Farmers fear skyrocketing fuel costs
SARNIA — Will Michigan Governor Gretchen Whitmer shut down the vital Enbridge Line 5 pipeline, on which Ontario heavily depends for fuel and propane supplies?
Sarnia Mayor Mike Bradley told Farmers Forum that he still expects the “sun to rise” in May “and many dates afterward” — meaning continued status quo for pipeline operations — despite the governor’s May 12 closure deadline.
“The good governor is not saying much in the Michigan media about Line 5 or about her trip to Florida after asking everyone else to stay at home,” the mayor observed. “It’s good to see politicians can be just as stupid on both sides of the border.”
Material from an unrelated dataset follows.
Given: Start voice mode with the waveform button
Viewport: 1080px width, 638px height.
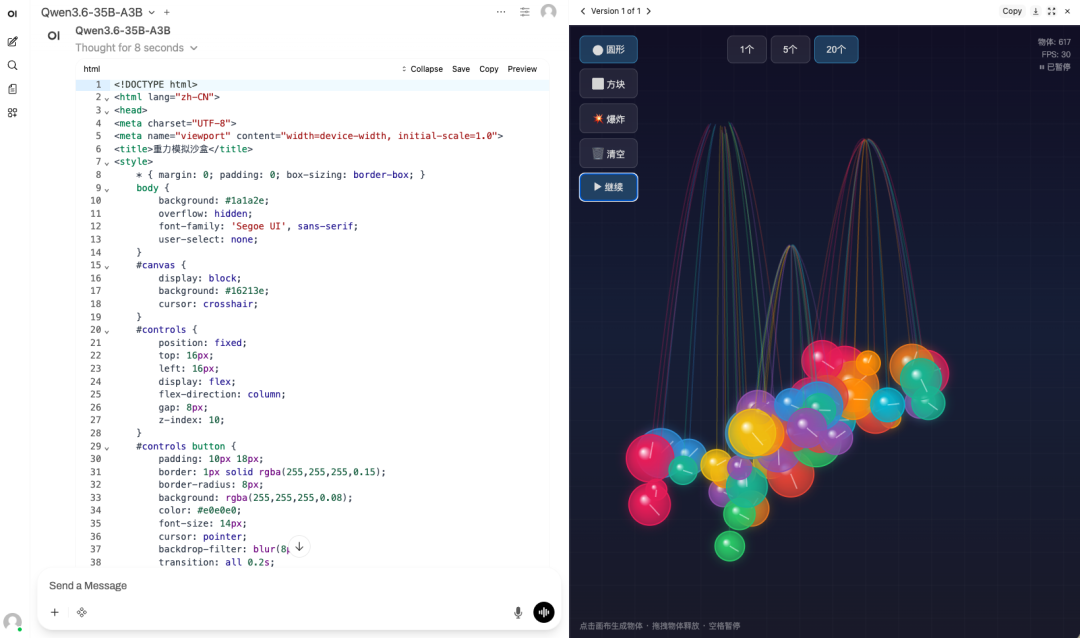Looking at the screenshot, I should point(544,612).

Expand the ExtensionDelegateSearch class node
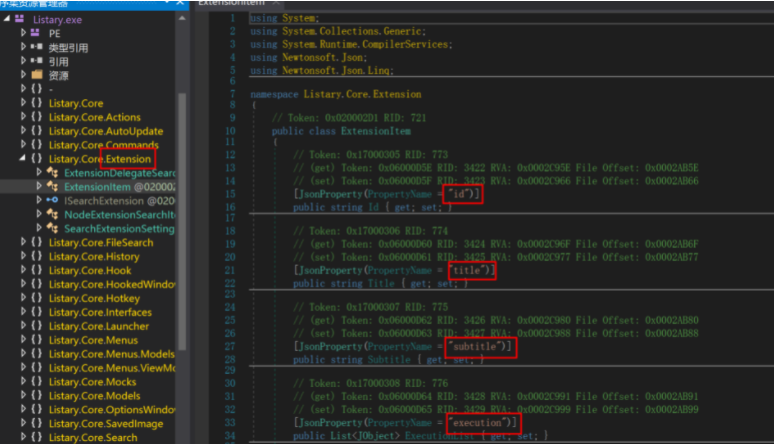pos(40,173)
With a huge flare-up of COVID cases, “Right now COVID-19 is the issue in Michigan,” he said.
Enbridge is fighting to preserve Line 5 operations in state court until it can replace the pipeline section running through the Straits of Mackinac, between Lake Huron and Lake Michigan, a $500-million project the company has agreed to undertake. The pipeline carries Western Canadian oil over Michigan land to get to refineries in Sarnia.
The company maintains that Whitmer “doesn’t have legal authority to shut down the line,” said a knowledgeable source at Enbridge. “That’s what’s at issue in the courts right now, and that issue won’t be resolved by May 12.”
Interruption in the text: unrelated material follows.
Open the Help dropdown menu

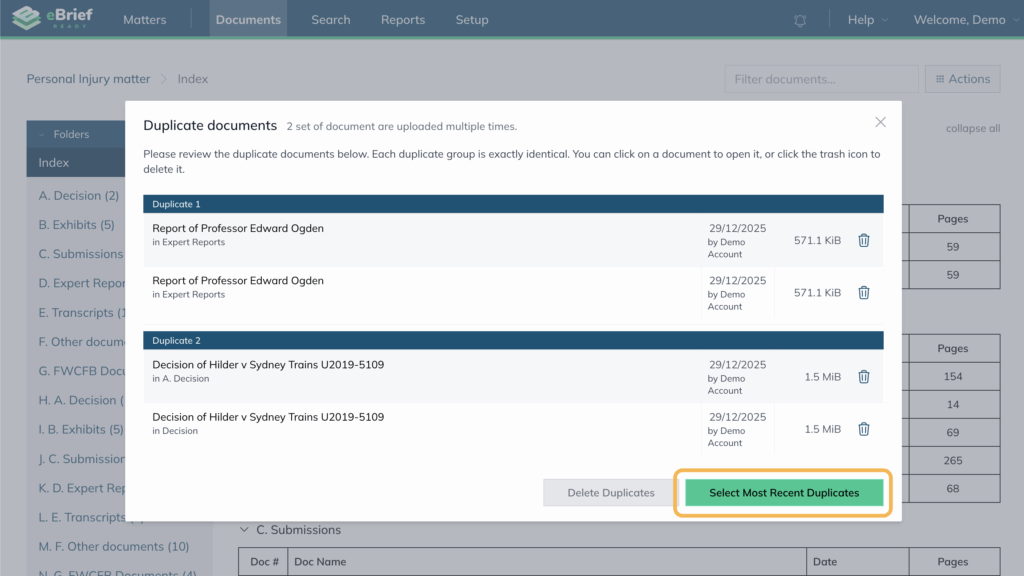point(866,20)
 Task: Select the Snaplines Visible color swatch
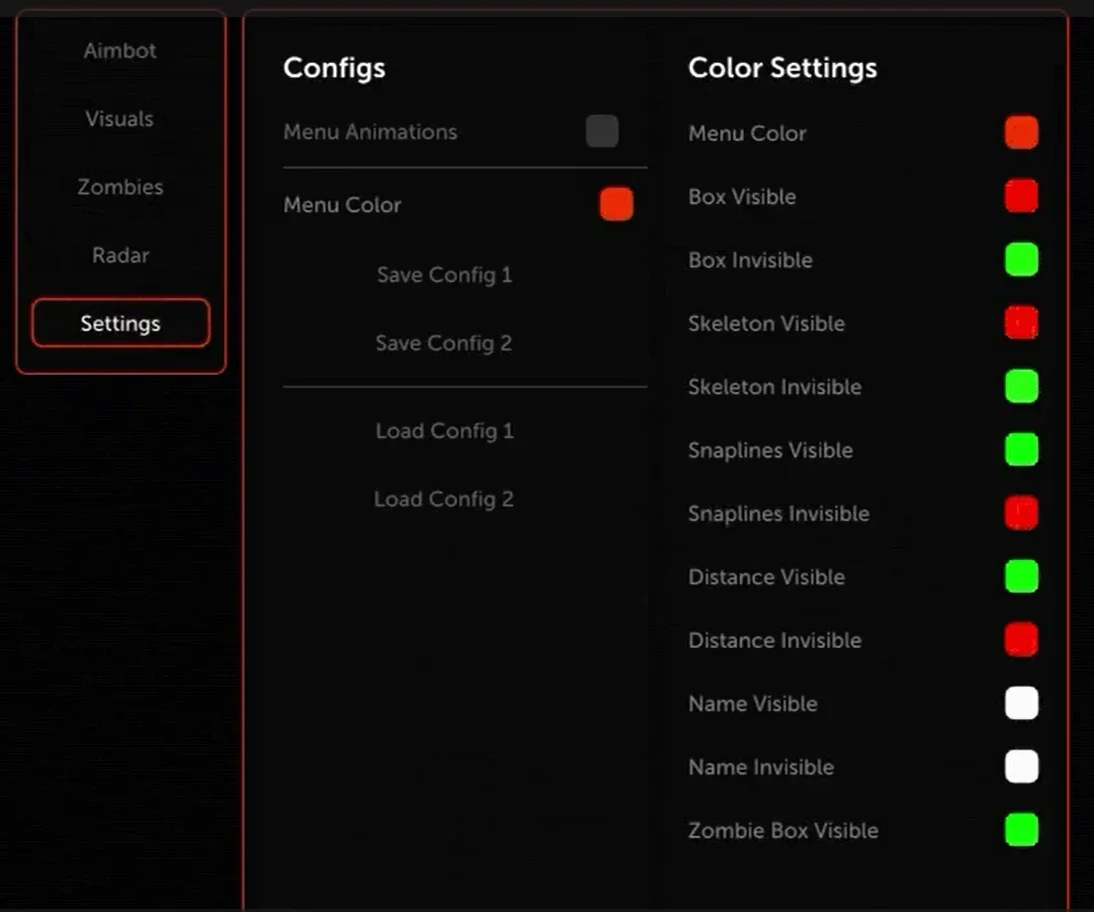(x=1021, y=449)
Fearing the pipeline could leak if struck by a ship’s anchor, Whitmer last year revoked Line 5’s 1953 state easement in the Straits.
Industry sources have warned that turning off Line 5 would put some 3,000 Sarnia jobs at direct risk and send the price of fuel and propane spiking upward in Ontario and Quebec. Canadian roads would be loaded down with hundreds of additional fuel trucks and railways everyday with more tanker cars to try and fill the void, according to Bradley, who has pointed out that Michigan itself depends on the line for half of its propane needs and the jet fuel consumed at the Detroit airport.
Farmers are concerned that the pipeline closure would prompt a propane shortage just as they’re trying to dry their crops this fall.